◆ **GIVEN EXERCISE**
Transcribe the passage below on synthesized speech detection word for word, starting with "Claims 2, 11" and going on through "and fricative sounds).".

◆ **SUPPLIED PASSAGE**
--------
Therefore, it would have been obvious to one of ordinary skill in the art, before the effective filing date of the claimed invention, to modify the teachings of Wei with teachings of Khodabakhsh by modifying the synthesized speech detection method based on phoneme level analysis for inhibiting influence of phoneme as taught by Wei to include filter the audio sample to only contain predetermined phonemes; identify each of the predetermined phonemes as one of synthetic or organic based on the classification space vector for each of the predetermined phonemes; and identify the audio sample as synthetic or organic based on identification of each of the predetermined phonemes as one of synthetic or organic as taught by Khodabakhsh for the benefit of capturing distortions that were caused by the unknown systems (Khodabakhsh [Abstract]).
Claims 2, 11 and 20,
Wei further teaches the apparatus of claim 1, wherein the predetermined phonemes include fricative phonemes, plosive phonemes, and nasal phonemes ([Fig. 3] [III. Feature Grouping Methods] five sound classes are used: vowels, nasals, glides, stops, and rest. The rest class contains all phonemes that do not belong to the other four classes; feature vectors that occur within a particular phoneme type in the utterance are grouped together; stop and fricative sounds).
--------
◆ **GIVEN DATA**

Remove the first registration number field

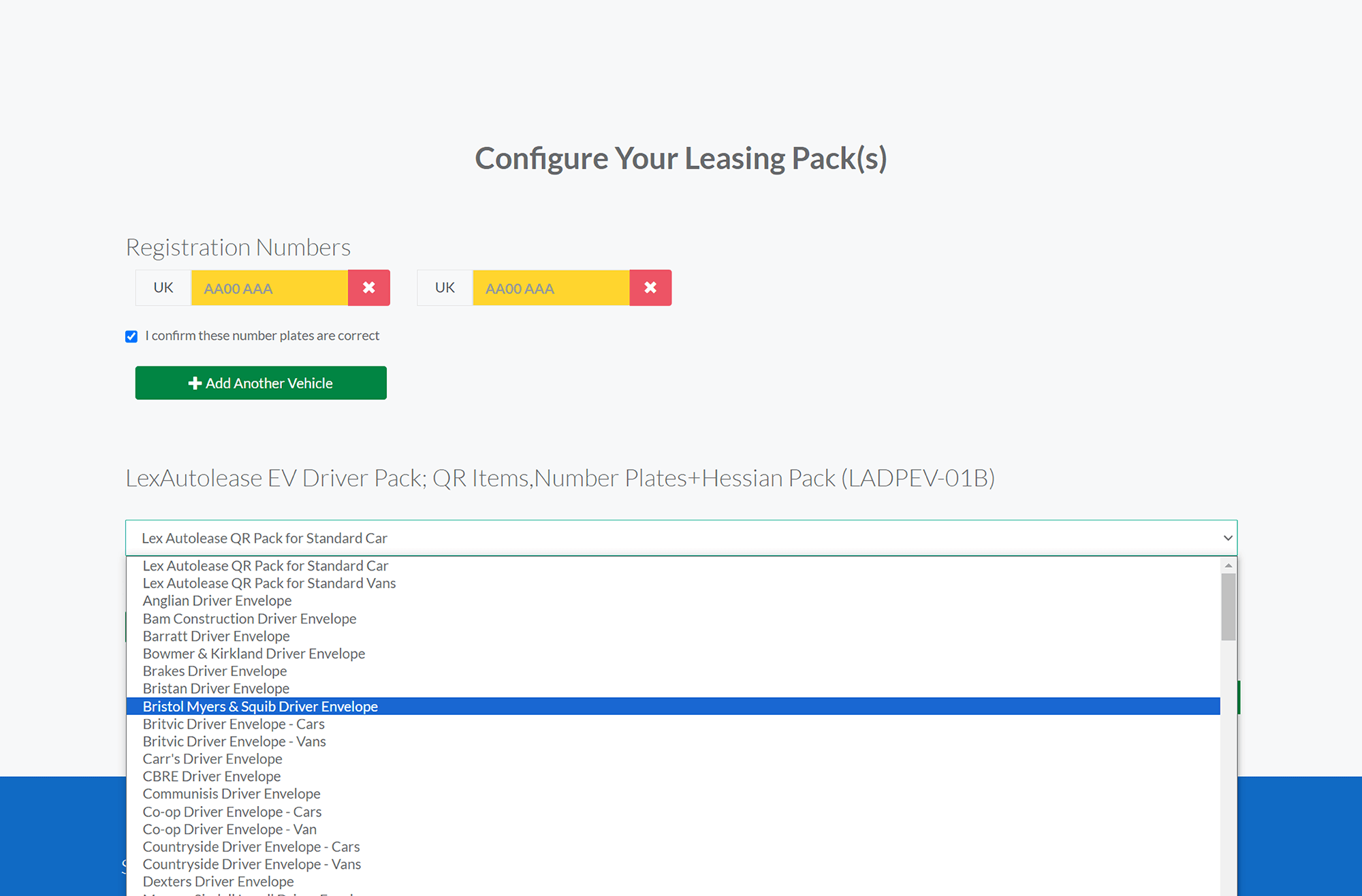click(368, 287)
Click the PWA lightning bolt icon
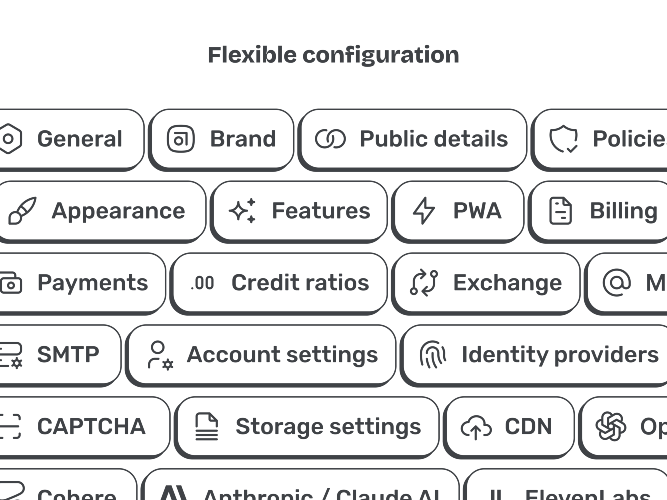The image size is (667, 500). 424,211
--------
◆ **COMPLETED EXERCISE**
Claims 2, 11 and 20,
Wei further teaches the apparatus of claim 1, wherein the predetermined phonemes include fricative phonemes, plosive phonemes, and nasal phonemes ([Fig. 3] [III. Feature Grouping Methods] five sound classes are used: vowels, nasals, glides, stops, and rest. The rest class contains all phonemes that do not belong to the other four classes; feature vectors that occur within a particular phoneme type in the utterance are grouped together; stop and fricative sounds).